No resulta exagerado afirmar que la República democrática, como forma de gobierno de la libertad y para la libertad, se asfixia en el yugo de un régimen que avanza en la pretensión de instaurar, a toda costa, la más nefasta de las hegemonías políticas posibles: la que concentra en unas cuantas manos el poder político, el poder criminal y el poder corruptor.
En nuestro país, se ha borrado la línea divisoria entre la sociedad y el submundo criminal. Los códigos de complicidad e impunidad se han impuesto al imperio de la ley. Las organizaciones criminales suplen al Estado en la condición básica de dominio territorial, en gran medida como consecuencia de esos pactos de connivencia electoral y de contubernio rentista. La mafiocracia es la voluntad facciosa que asigna poder y también la nueva mano visible que ejerce efectivamente la rectoría sobre la actividad económica. Fuerza bruta que sepulta las alternativas políticas con el mazo de la violencia y la horca del dinero ilícito. Monopolios económicos de la coerción y de la infiltración silenciosa en la economía legal. Un sistema de redes criminales y de élites corruptas que tiende a la captura y al control de todos los ámbitos de la vida pública. La oligarquía de los mercenarios.
El PAN fue la alternativa cívica, pacífica y democrática en la larga era de la dictadura perfecta del partido hegemónico. Tiene ahora el deber trascendente de encarar al régimen de las mafias. Su misión no se limita a reanimar la pedagogía social de la causa por la libertad de voto, el pluralismo o la estabilidad institucional. La nostalgia en torno a las aspiraciones transicionales se queda corta ante la crudeza de las realidades que se nos imponen en forma de violencias, desigualdad, corrupción y vacío existencial. La nueva batalla cultural apremiante es la articulación de una conciencia civilizatoria que nos permita, como sociedad, distinguir lo correcto y hacer lo justo frente a las malformaciones que genera el individualismo exacerbado, las identidades dúctiles, la angustia tecnológica o la erosión de los hábitos comunitarios. Una vuelta al origen en la idea militante de la política como ética práctica de los libres y como ejercicio cívico de autogobierno.

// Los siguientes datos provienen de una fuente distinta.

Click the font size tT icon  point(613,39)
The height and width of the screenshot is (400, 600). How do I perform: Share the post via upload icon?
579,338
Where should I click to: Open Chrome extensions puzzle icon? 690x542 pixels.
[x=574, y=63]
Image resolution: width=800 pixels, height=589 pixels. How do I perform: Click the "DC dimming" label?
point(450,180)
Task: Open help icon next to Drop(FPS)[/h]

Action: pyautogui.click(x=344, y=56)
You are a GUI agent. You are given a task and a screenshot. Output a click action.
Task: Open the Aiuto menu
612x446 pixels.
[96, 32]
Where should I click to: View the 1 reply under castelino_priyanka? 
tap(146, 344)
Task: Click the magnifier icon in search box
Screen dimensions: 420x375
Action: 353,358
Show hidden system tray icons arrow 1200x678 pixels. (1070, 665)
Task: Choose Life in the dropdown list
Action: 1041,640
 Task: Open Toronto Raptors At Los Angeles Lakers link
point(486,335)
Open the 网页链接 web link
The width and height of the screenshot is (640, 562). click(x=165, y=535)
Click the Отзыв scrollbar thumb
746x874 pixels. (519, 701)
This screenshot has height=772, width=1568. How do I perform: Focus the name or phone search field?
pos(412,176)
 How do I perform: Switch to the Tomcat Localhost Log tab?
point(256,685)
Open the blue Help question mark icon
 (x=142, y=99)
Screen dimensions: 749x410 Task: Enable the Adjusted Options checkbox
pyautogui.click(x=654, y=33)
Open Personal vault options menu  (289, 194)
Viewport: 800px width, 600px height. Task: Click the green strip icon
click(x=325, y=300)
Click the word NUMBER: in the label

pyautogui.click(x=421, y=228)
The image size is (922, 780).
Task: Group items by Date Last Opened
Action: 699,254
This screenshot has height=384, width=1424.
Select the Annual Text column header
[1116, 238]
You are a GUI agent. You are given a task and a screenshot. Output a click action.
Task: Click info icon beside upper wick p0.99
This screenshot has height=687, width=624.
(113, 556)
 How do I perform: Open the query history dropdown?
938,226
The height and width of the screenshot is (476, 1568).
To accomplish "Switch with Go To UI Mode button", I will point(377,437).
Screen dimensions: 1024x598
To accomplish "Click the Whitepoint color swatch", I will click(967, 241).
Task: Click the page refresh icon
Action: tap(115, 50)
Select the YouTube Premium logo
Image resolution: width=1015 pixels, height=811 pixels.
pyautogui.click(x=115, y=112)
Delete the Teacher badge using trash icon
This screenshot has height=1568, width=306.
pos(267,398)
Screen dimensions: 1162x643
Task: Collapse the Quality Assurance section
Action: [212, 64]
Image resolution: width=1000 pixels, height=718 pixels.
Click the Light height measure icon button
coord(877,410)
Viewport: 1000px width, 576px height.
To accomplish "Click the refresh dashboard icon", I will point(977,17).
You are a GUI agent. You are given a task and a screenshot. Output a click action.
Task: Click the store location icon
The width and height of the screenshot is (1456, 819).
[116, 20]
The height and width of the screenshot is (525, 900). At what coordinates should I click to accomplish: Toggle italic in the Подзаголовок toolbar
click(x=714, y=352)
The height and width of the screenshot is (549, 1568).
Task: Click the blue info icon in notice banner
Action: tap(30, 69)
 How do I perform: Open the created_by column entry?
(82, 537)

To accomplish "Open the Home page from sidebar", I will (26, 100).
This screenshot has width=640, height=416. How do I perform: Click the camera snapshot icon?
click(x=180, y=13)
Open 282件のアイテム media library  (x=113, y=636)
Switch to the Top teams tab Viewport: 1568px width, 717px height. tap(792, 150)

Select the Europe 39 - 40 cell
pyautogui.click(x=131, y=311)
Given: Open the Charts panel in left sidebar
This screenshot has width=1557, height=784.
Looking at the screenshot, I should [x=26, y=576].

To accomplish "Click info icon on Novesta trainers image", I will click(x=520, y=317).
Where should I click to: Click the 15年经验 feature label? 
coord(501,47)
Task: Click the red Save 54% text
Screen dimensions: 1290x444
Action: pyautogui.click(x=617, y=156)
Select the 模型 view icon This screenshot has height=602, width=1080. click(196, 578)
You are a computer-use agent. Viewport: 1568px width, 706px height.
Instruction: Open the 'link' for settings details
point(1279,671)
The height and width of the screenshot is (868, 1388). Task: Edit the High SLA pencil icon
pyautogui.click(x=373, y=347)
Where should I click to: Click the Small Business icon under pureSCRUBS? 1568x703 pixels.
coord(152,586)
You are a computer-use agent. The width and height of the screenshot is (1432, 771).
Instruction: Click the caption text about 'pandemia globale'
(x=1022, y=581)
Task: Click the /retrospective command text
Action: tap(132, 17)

El PAN ha emprendido una apuesta por encabezar esa batalla cultural. Además de reafirmar su identidad desde los valores de la patria, la familia y la libertad, se ha propuesto, con autocrítica, romper el círculo vicioso de la captura cupular de los padrones y de la imposición camarillesca de candidaturas. Esa cerrazón burocrática que alejó del PAN a prácticamente una generación entera. La apertura de su militancia y la decisión de devolver a los ciudadanos el poder sobre las candidaturas buscan que el PAN vuelva a ser la organización que hace posible que cualquier ciudadano asuma a plenitud sus deberes cívicos y su compromiso con los demás. Son los pasos imprescindibles para convocar a los ciudadanos de bien para que encabecen las causas sociales más urgentes, más apremiantes y necesarias a través, sí, de la política, de la política orientada al bien común, de la política que es entendimiento entre distintos que buscan vivir bajo un orden que les permita aspirar a la felicidad.
Acción Nacional abre sus puertas a las madres buscadoras que sufren el desdén de la autoridad; a los profesionales de la salud abandonados por un sistema público colapsado y privatizado; a los maestros que defienden la educación libre de adoctrinamiento; a los empresarios y comerciantes extorsionados por el crimen y por sus socios en el gobierno; a los jóvenes que exigen un futuro de emancipación en medio de transiciones tecnológicas y ambientales. También a esos ciudadanos con experiencia para gestionar la complejidad de la acción de gobernar. El PAN quiere ser y debe ser la casa, la escuela y la plaza de ciudadanos que se animen a representar a una parte de la rica y plural sociedad mexicana: de aquellos que nunca entregarán su libertad a una mafia.